# Data Exploration and Validation

In this exercise we will cover how to use Ibis, Pandas, and Pandera to explore, tidy, and validate the data.

### Task 1 - load data from SQL

#### 🔄 Task

- Use `ibis` to load the data from SQL into a pandas dataframe.
- 🚨 Only load the first 50,000 rows. This will speed our our ETL and testing.

#### 🧑‍💻 Code

In the first exercise we used SQLAlchemy to interact with SQL. Ibis is another Python package for interacting with SQL databases. Ibis is specially designed for analytics workloads.

In [None]:
import os

import ibis

# Set up ibis for reading data
con = ibis.postgres.connect(
    user="posit",
    password=os.environ["CONF23_DB_PASSWORD"],
    host=os.environ["CONF23_DB_HOST"],
    port=5432,
    database="conf23_python"
)

con

In [None]:
row_limit = 50_000

Load the business license data.

In [None]:
business_license_raw = con.table(name="business_license_raw") \
    .limit(row_limit) \
    .to_pandas()
    
business_license_raw

Load the food inspection data.

In [None]:
food_inspection_raw = con.table(name="food_inspection_raw") \
    .limit(row_limit) \
    .to_pandas()
    
food_inspection_raw

💡 See the `ibis` docs for all of the different methods you can use to modify your SQL query: <https://ibis-project.org/tutorials/ibis-for-pandas-users>

In [None]:
# For example, only get rows `JUICE BAR` and sort by `inspection_date`
table = con.table(name="food_inspection_raw")
table = table.filter([table.dba_name.upper() == "JUICE BAR"])
table = table.order_by(["inspection_date"])
table.to_pandas()


### Task 2 - Explore the data

#### 🔄 Task

Begin exploring the data. You will want to understand.

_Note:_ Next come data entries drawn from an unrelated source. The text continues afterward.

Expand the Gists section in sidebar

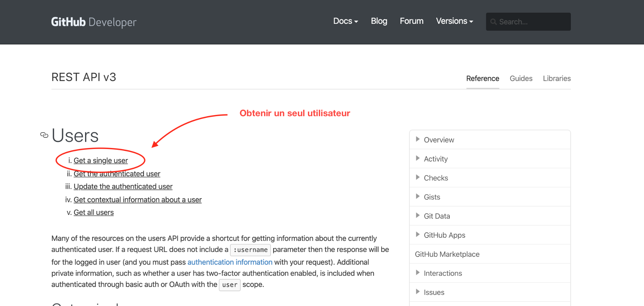click(418, 196)
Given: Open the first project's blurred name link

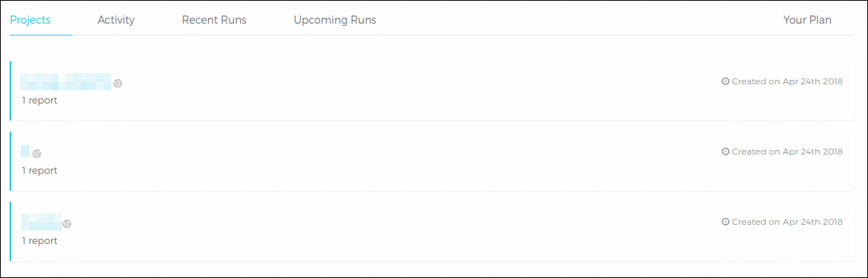Looking at the screenshot, I should 66,82.
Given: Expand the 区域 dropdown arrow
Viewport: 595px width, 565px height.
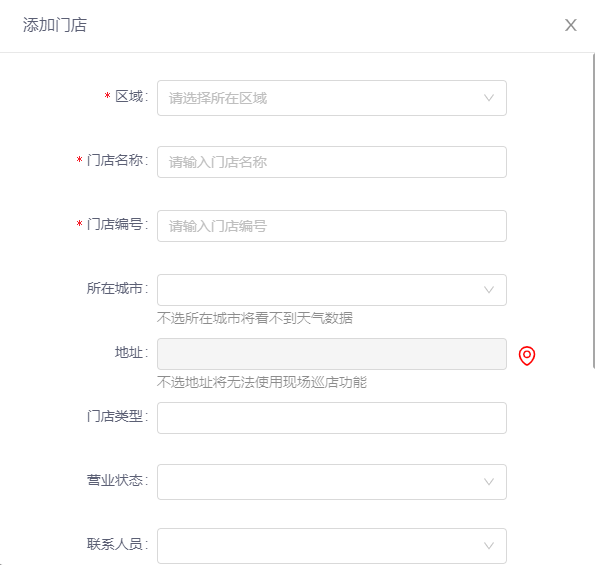Looking at the screenshot, I should click(x=489, y=98).
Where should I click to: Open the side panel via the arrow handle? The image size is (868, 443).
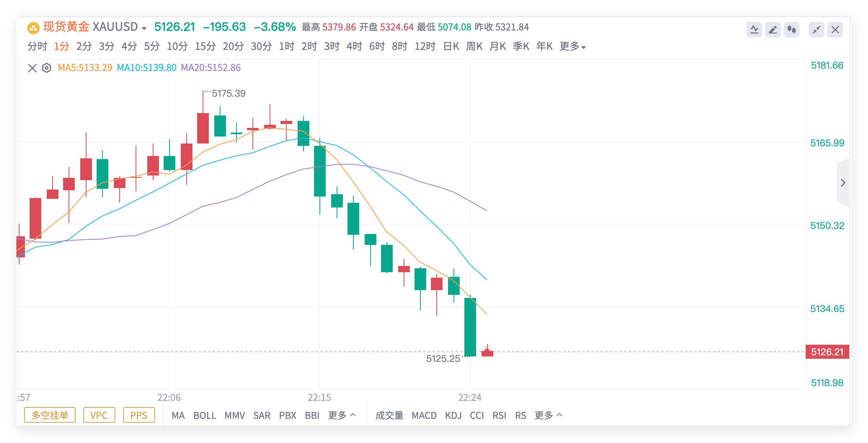tap(843, 183)
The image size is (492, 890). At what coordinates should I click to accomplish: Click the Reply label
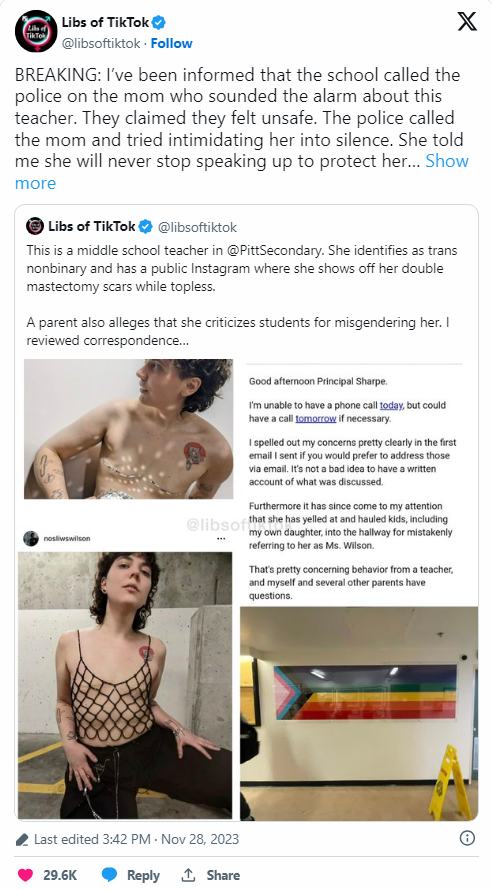click(143, 875)
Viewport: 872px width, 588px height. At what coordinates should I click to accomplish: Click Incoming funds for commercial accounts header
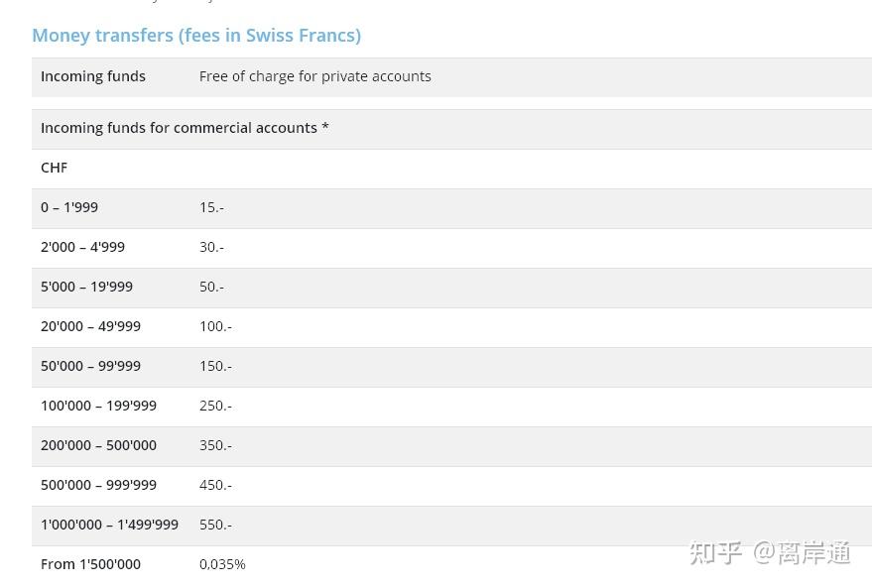click(185, 128)
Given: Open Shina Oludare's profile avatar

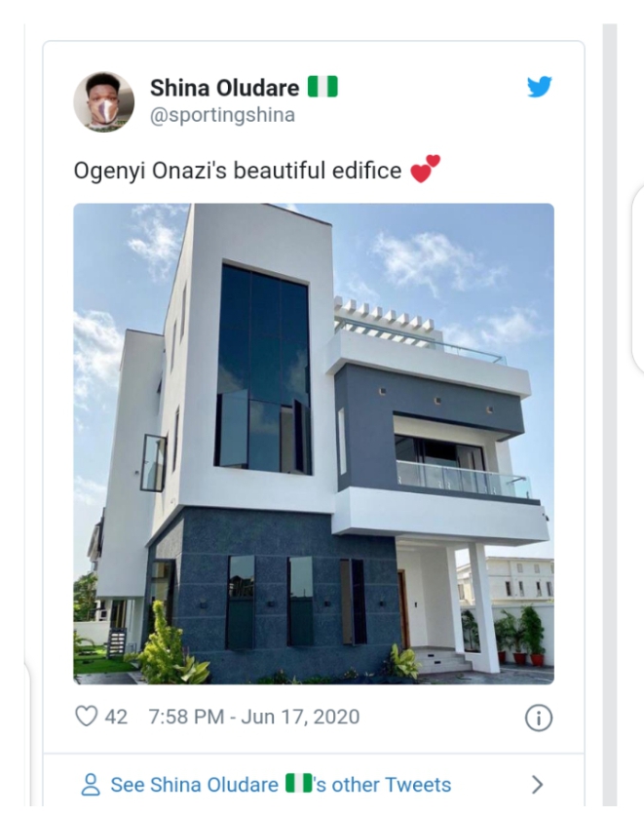Looking at the screenshot, I should click(104, 101).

- What columns exist in the data?
- How do the two data sets relate to one another?
- What is the type of each column (e.g. string, number, category, date)?
- Which columns could be useful for the model.
- What is the cardinality of categorical data?
- Is all of the data in scope?
- What steps will I need to perform to clean the data?

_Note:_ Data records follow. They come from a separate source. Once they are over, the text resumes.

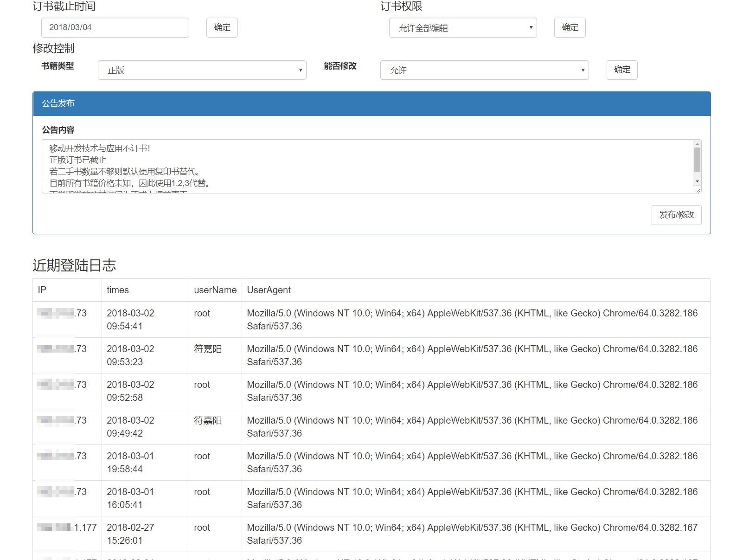Select the 符嘉阳 login at 09:53:23
Image resolution: width=743 pixels, height=560 pixels.
[x=208, y=349]
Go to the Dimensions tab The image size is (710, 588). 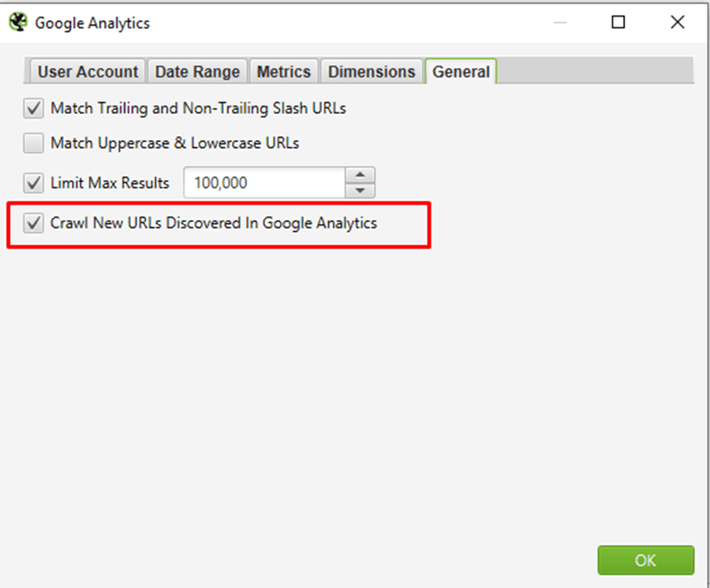coord(372,72)
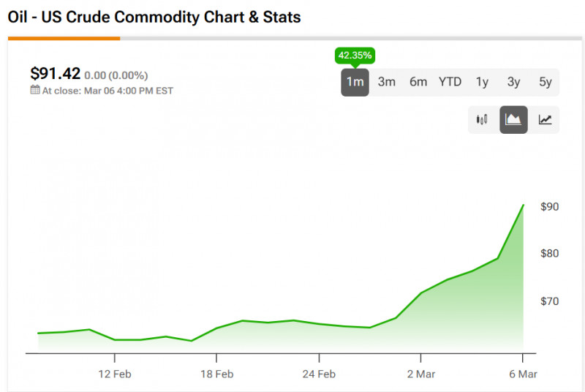The width and height of the screenshot is (585, 392).
Task: Click the 6 Mar axis label
Action: [523, 374]
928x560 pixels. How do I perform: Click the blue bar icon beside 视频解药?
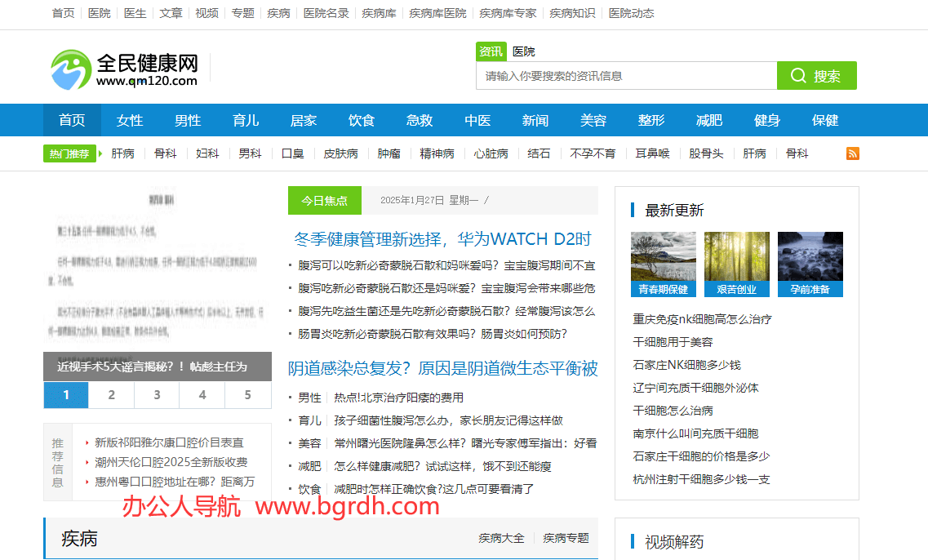point(632,541)
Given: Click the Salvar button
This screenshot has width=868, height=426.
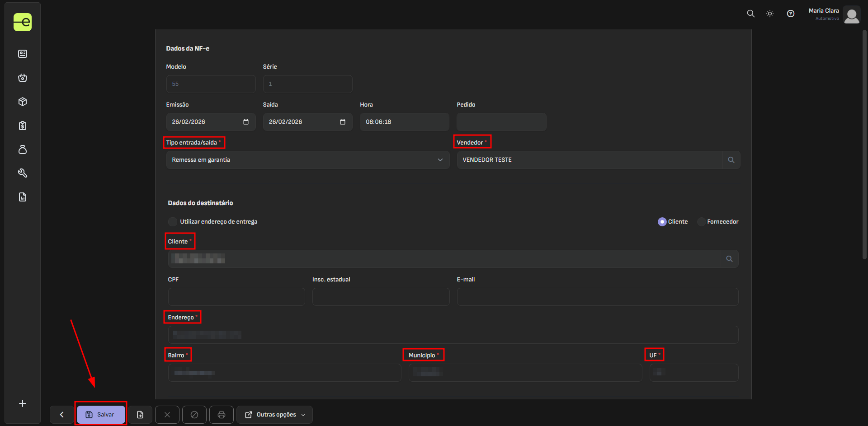Looking at the screenshot, I should coord(100,414).
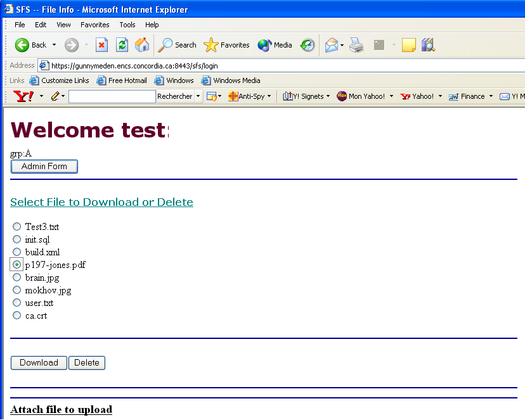Click the Download button
Screen dimensions: 525x420
point(39,363)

🚨 We are not performing feature engineering at this stage. But it is a good time to start thinking about what features you can create from the data.

#### 🧑‍💻 Code

In [None]:
import pandas as pd

##### Business license data

Distribution of business locations:

In [None]:
# your code here

Most common license types:

In [None]:
# your code here

Do businesses have multiple licenses?

In [None]:
# your code here

Does each license only one row in the table?

In [None]:
# your code here

Does all the data relate to Chicago?

In [None]:
# your code here

In [None]:
# your code here

##### Food inspection data 

What are the different risk levels?

In [None]:
# your code here

What are the most common violations?

In [None]:
# your code here

What are the most common outcomes?

In [None]:
# your code here

What are the most common facility types?

In [None]:
# your code here

### Activity 3 - Tidy Data

#### 🔄 Task

Now that you have a basic understanding of the data, the next step is to tidy the data.

**Tip**

Use multiple cursors in VS Code to easily edit many lines at the same time (<https://code.visualstudio.com/docs/getstarted/tips-and-tricks#_column-box-selection>).

#### 🧑‍💻 Code

See solution 2 notebook for examples.

**Business license data**

In [None]:
business_license_tidy = business_license_raw.copy()
business_license_tidy

Filter the tidy data to only keep the state of `IL`.

In [None]:
# your code here

Filter the tidy data to only keep the city of `CHICAGO`.

In [None]:
# your code here

Convert the `conditional_approval` column from a `str` to a `bool` value.

In [None]:
business_license_tidy["conditional_approval"].value_counts()

In [None]:
# your code here

Drop the "location" column, the same data is already stored in the `latitude` and `longitude` columns.

In [None]:
# your code here

In [None]:
# Reset the index
business_license_tidy = business_license_tidy.reset_index(drop=True)
business_license_tidy

### Activity 4 - Validate Data (Quick Start)

#### 🔄 Task

In the previous activity we tidied the dataset. For some projects, this may be enough. However, for this project we plan to refresh the data on a regular basis. We would like to gain additional comfort that the data we are using is correct. Data validation can help prove that our data tidying was correct, and find any potential issues if the upstream data changes.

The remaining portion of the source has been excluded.